MO Crews Save Woman Clinging to Roots in Missouri River
By Kim Bell
Source St. Louis Post-Dispatch
BRIDGETON—A woman who fell into the Missouri River clung to tree roots in a swift-moving current Wednesday night until firefighters pulled her to safety.
The unidentified woman had fallen in as she walked her dog in Riverwoods Park and Trail, said Assistant Chief Jim Usry of the Pattonville Fire Protection District. The woman used her cellphone to call 911 at 8:44 p.m. Wednesday.
Bridgeton Police Capt. Dennis Fitzgerald said the woman had slipped off a bank and was unable to climb back up.

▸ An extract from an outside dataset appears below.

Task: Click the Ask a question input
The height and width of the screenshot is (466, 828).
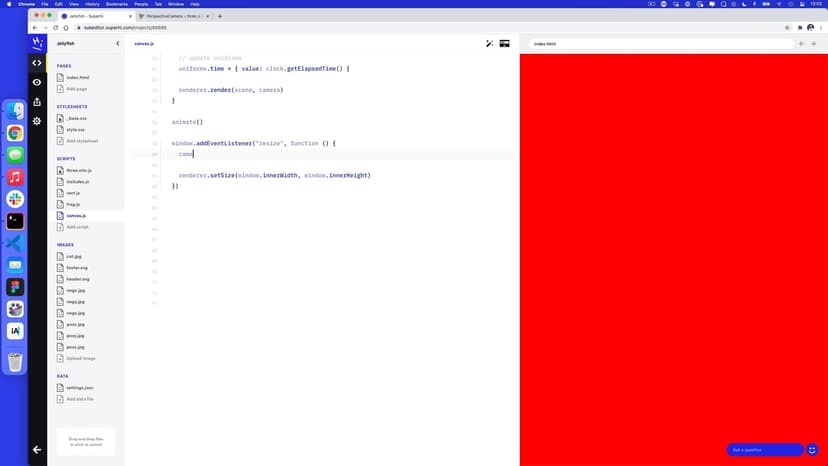Action: coord(764,450)
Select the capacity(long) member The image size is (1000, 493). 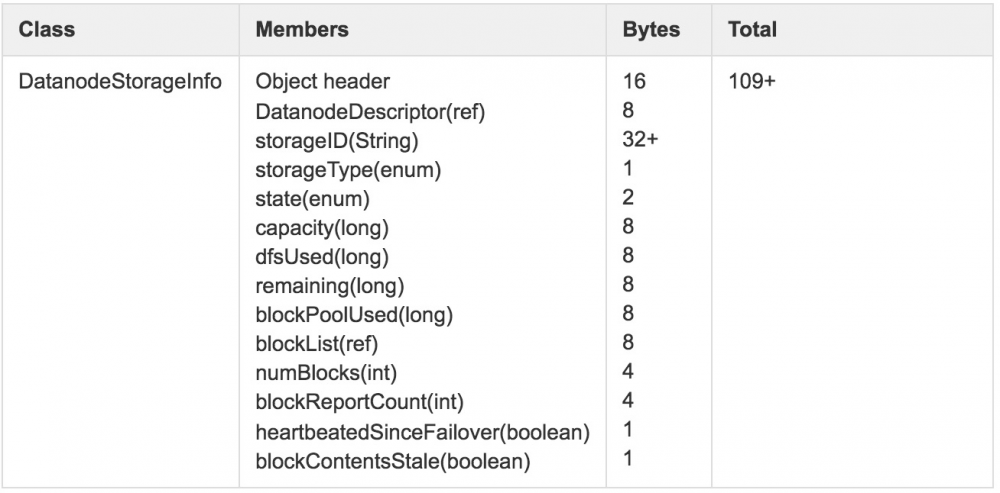322,228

The St. Charles City Fire Department and the Pattonville Fire Protection District launched rescue boats, as other firefighters and police officers walked along the river bank searching for the woman.

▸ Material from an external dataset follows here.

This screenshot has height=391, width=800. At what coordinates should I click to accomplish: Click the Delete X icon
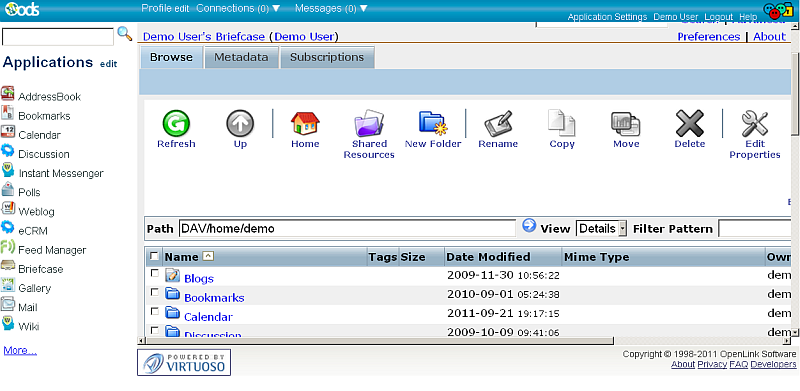click(x=690, y=124)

"It was pretty miraculous she held on the way she did," Usry said.
Recent rains had elevated the river, and it was moving rapidly. In addition, tree limbs and other surface debris were floating by, putting the woman in further jeopardy, Usry said.
One problem for rescuers is that, when dispatchers pinged the woman's phone, it located her in a wrong spot. In fact, the first location showed almost 200 yards from where rescuers eventually found her. The topography of the park had obscured the signal.
Fifteen minutes after she first called, rescuers still hadn't found her. One fire truck parked on St. Charles Rock Road and Missouri Bottom Road, then two firefighters sprinted about a mile to the river's edge.
Dispatchers even tried to access her phone through Apple support.
"They were working every angle," Usry said.
Subsequent attempts to ping her phone were able to pinpoint where she was, and rescuers found her at 9:12 p.m.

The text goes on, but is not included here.